Ronin (1998)

Il veterano John Frankenheimer torna all’action poliziesco in uno dei suoi ultimi film (scomparirà quattro anni dopo) e lo fa potendo contare su un cast bello solido (direi che Robertone De Niro e Jean Reno sono una garanzia) e su una storia che, per quanto a costante rischio di dejà vù, offre discreti spunti d’interesse. E infatti la prima mezz’ora tiene e intriga alla grande, le scene iniziali in cui Robertone arriva a Parigi, e poi tutta la fase successiva di conoscenza del team e messa a punto del piano, sono belle ritmate e ti tengono lì incollato col super attak, malgrado la gnocca Natascha McElhone sia decisamente poco credibile nel ruolo di project leader. Poi arriva il primo inseguimento in auto, e il film inizia a deragliare su un pendio che lo porterà piuttosto velocemente dalle parti di un dozzinale guardie e ladri nemmeno particolarmente interessante.
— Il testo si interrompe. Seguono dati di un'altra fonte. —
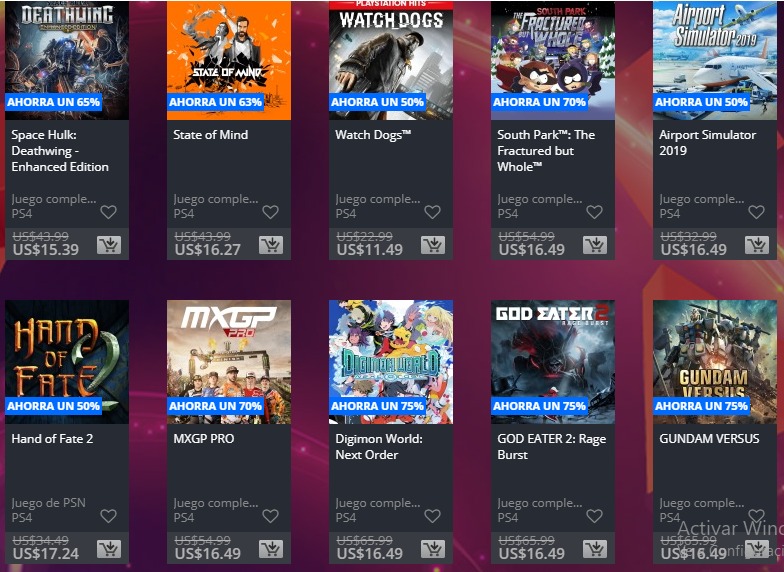784x572 pixels.
Task: Favorite Hand of Fate 2 with heart
Action: pos(108,516)
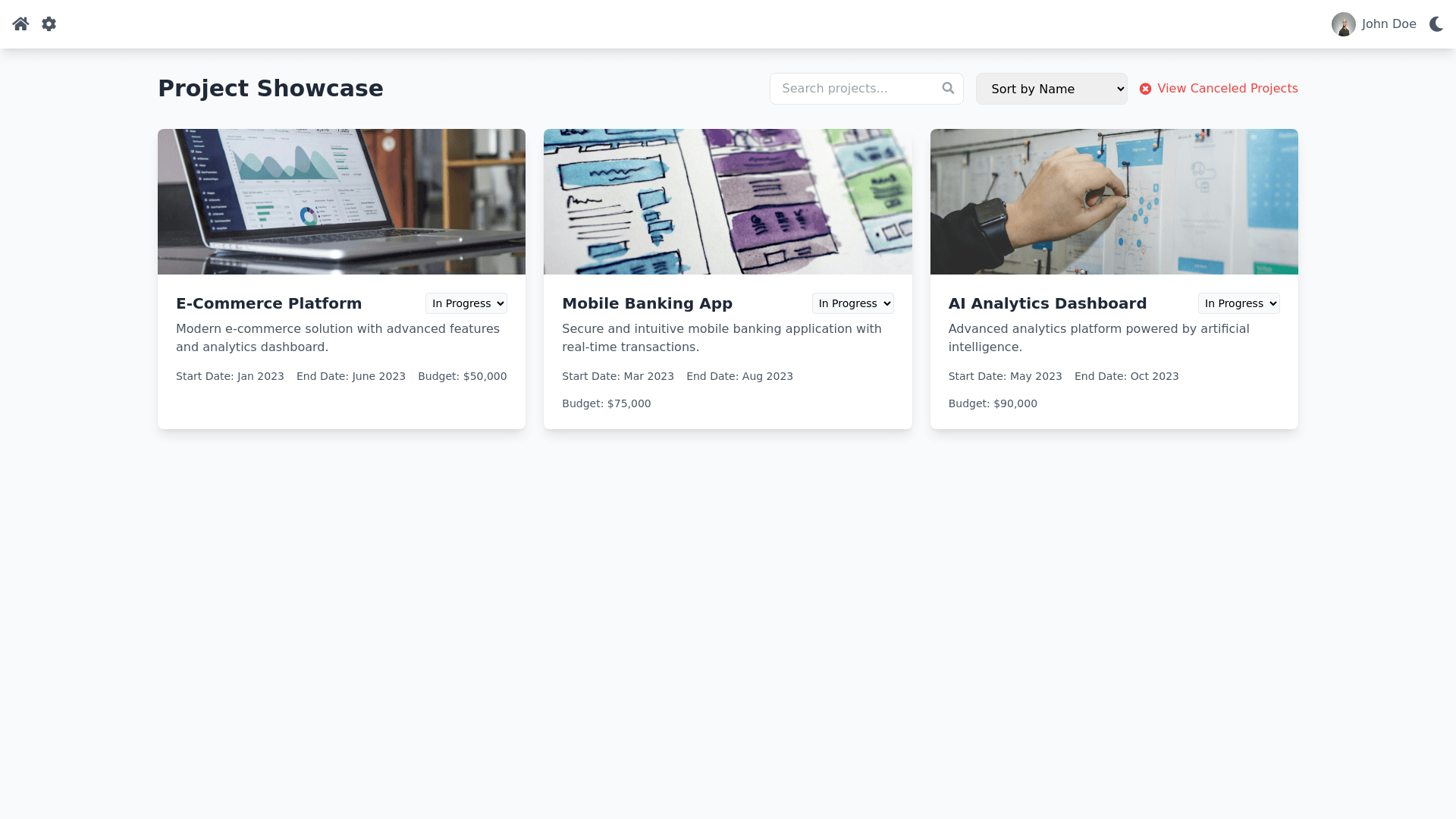This screenshot has width=1456, height=819.
Task: Select the AI Analytics Dashboard title
Action: pyautogui.click(x=1047, y=303)
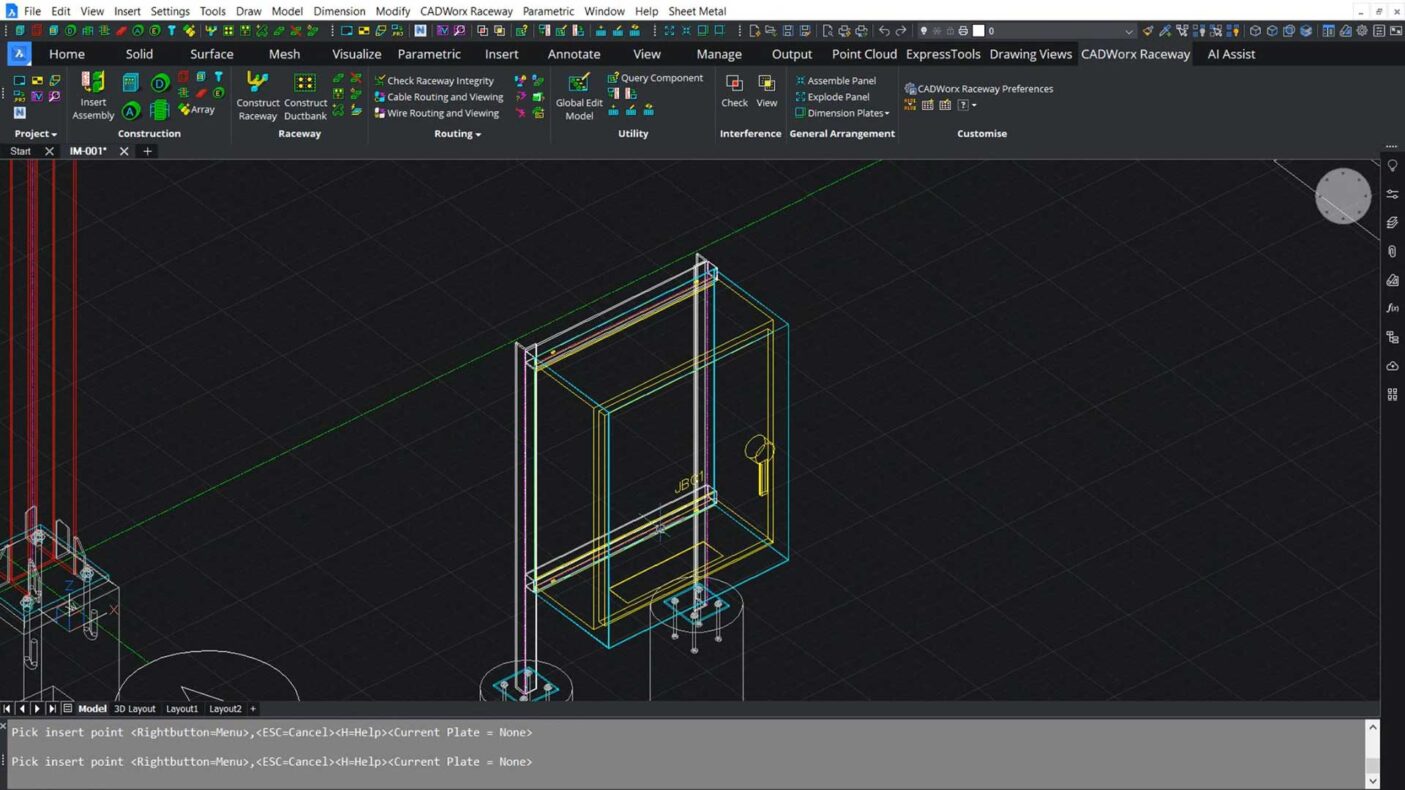Click the white layer color swatch
The image size is (1405, 790).
[979, 31]
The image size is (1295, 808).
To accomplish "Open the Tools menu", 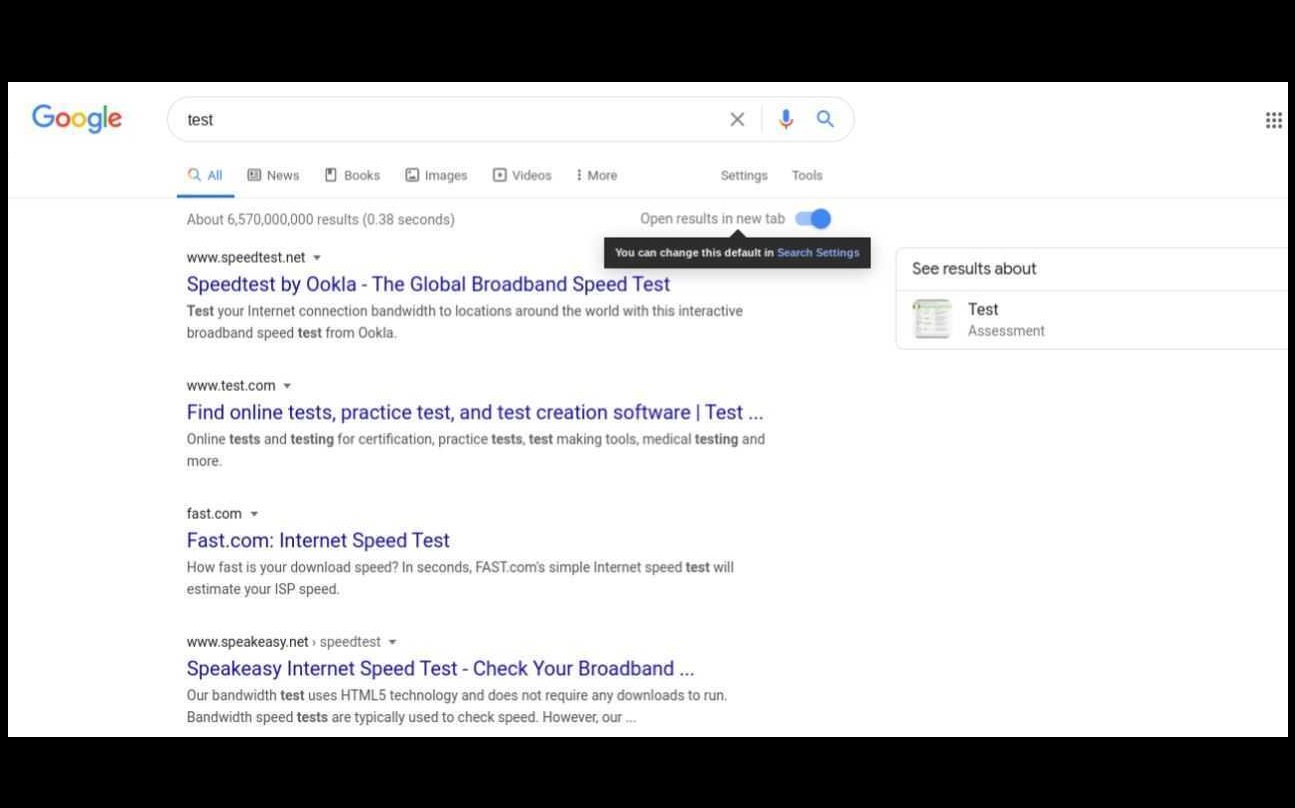I will coord(807,174).
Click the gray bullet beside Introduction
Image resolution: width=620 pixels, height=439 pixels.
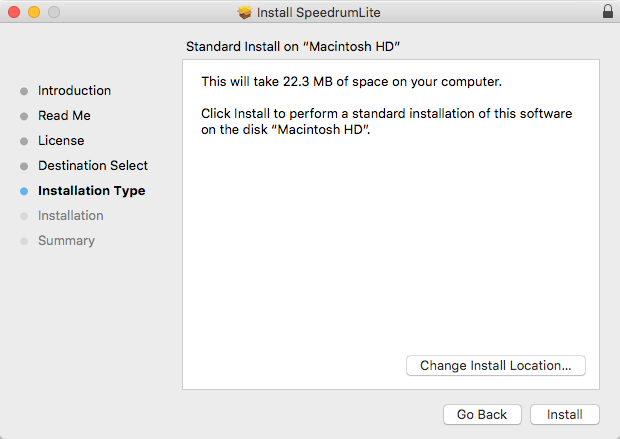24,91
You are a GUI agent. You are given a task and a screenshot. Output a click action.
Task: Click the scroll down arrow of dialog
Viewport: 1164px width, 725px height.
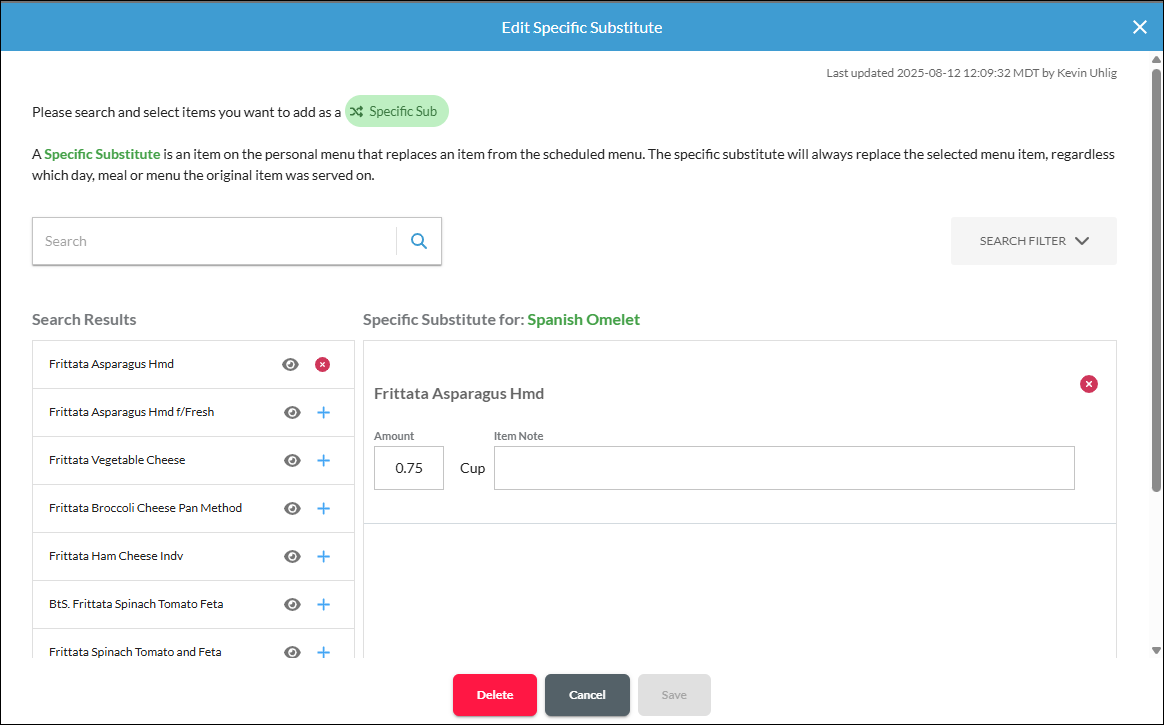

Colpa di una sceneggiatura che nella parte centrale lascia il tempo che trova, e dello stesso Frankenheimer che si fa prendere la mano da sparatorie, esplosioni e decisamente troppi (ma troppi!) inseguimenti in auto. Un timido tentativo di romance tra De Niro e la McElhone prova, senza riuscirci, a dare pepe ad una parte centrale decisamente ribollita e stucchevole. Nel finale il film si risolleva, tornando quasi sul livello della parte introduttiva, ma lasciandoci comunque una sensazione di mezzo amaro in bocca. Peccato, perchè le premesse per farne un cult c’erano tutte, il cast e i soldi anche. Insomma, per rovinare Ronin ci hanno messo del loro.

Sam: Either you’re part of the problem or you’re part of the solution or you’re just part of the landscape.